In his lovely book, “The Nurture Society,” psychologist Anthony Biglan of the Oregon Research Institute shows how most of the problems in our society stem from our failure to provide a nurturing environment. Bell and Pearlstein contend that we have expended prodigious sums on reducing racial disparities with limited results. But perhaps we have not spent the money to promote nurturing. Systems that should be supportive, like public assistance, child support and child protection, can be harsh and coercive.
Biglan’s book is full of examples of how nurturing works. In one study of poor teenage mothers, about 35% of their children were arrested by age 15. But randomized control trials showed that regular visits by a warm, supportive nurse during the pregnancy and first two years of the baby’s life cut that delinquency rate in more than half. And the mothers? Years later they were better off emotionally and even financially.
In what may be the single most impressive prevention science result ever achieved, Baltimore first- and second-grade children were divided into teams to play the fun “Good Behavior Game” (an alternative to coercive methods of classroom discipline) during one year. The results were much calmer classrooms — and as adults the participants were still less likely to be suicidal or addicted to drugs and they committed fewer crimes.
When I first heard about the idea of defunding the Minneapolis Police Department, it would be an understatement to say I was skeptical. Sometimes we just need effective protection. But the more I think about it, the more intrigued I am about how law enforcement might evolve into a more nurturing influence for young black people.
A few years ago, I had a minor traffic accident downtown. Instead of a policeman with a gun and maybe better things to do responding to the scene, immediately coming over to offer help and information was one of the Downtown Improvement District ambassadors in his crisp jacket. What would it be like for black kids to see a few of those around the neighborhood instead of police patrol cars?

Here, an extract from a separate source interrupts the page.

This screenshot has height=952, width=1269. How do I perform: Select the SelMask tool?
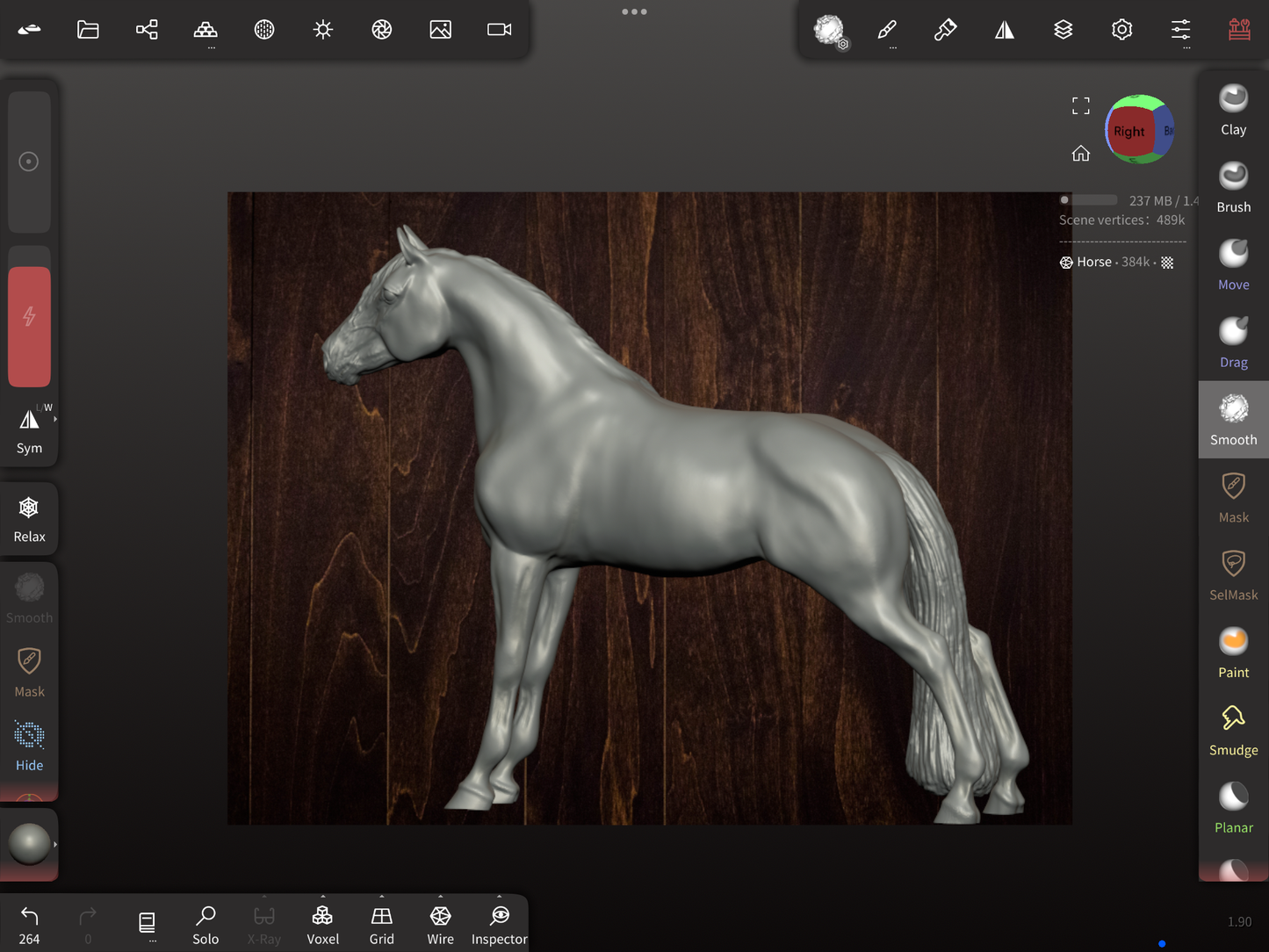[x=1233, y=574]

So, to my African-American friends and fellow citizens, I say by all means believe in yourselves and what you can do with your bootstraps. But we must all accept the responsibility to help replace the harsh and threatening environment in which many of your children live with a more nurturing community.
Bruce Peterson is a senior Hennepin County judge and teaches a course on lawyers as peacemakers at the University of Minnesota Law School.